Ice tongues on the Greenland Ice Sheet

By Neil McDonald, Stirling University

What is an ice tongue?

Ice tongues are simply floating platforms of ice which are attached to the front of marine-terminating glaciers and extend into the sea. Ice tongues differ from ice shelves as they are confined by valley walls and have a narrow width relative to their length, hence their name (1). They typically range anywhere between 0.5-69 km from glacier to the ocean in Greenland today (2).

Schematic of Greenland's ice tongues
Figure 1. Conceptual cross-sectional and plan views of ice tongue

Unlike the Antarctic ice sheet where the coastline consists of ~75% floating ice shelves, Greenland’s floating ice margins account for a much smaller proportion of the coastline and are restricted generally to the Northern fjords above ~77°N latitude (3).
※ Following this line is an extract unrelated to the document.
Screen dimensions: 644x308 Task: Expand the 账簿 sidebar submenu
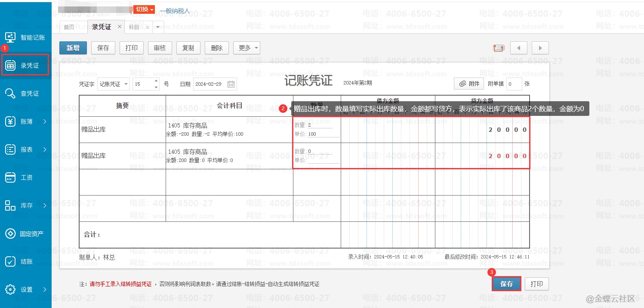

There are some very small ice tongues (most of which only exist in winter (e.g., 4)) in Southern Greenland, but they are confined to the largest Southern glaciers (5).

Greenland's ice tongues
Figure 2. Google Earth maps of glaciers which have or have been known to have floating ice tongues in the past 20 years (2, 5). Some Northern glaciers have full stable ice tongues (e.g., Petermann, Kangerlussuaq, and Ryder glaciers(2)); some may have a seasonally active ice tongue (e.g., Jakobshavn Isbrae(4)). Others may have recently collapsed (e.g., Hagen Brae(6)). Wikimedia commons.

Petermann Glacier Ice Tongue

One famous ice tongue is in front of Petermann Glacier, in northern Greenland. Petermann Glacier flows northwards into the Arctic Ocean. This tidewater glacier has an ice tongue that is around 15 km wide. You can explore the ice tongue in the Google Map below. You can see that the flat, floating ice tongue is confined within the fjord.

Where does ice come from? Where does ice go?

Floating ice tongues gain ice from freezing sea water at their bases, snow falling directly on top, and mostly from ice flowing in from the glacier they are attached to as it flows into the sea.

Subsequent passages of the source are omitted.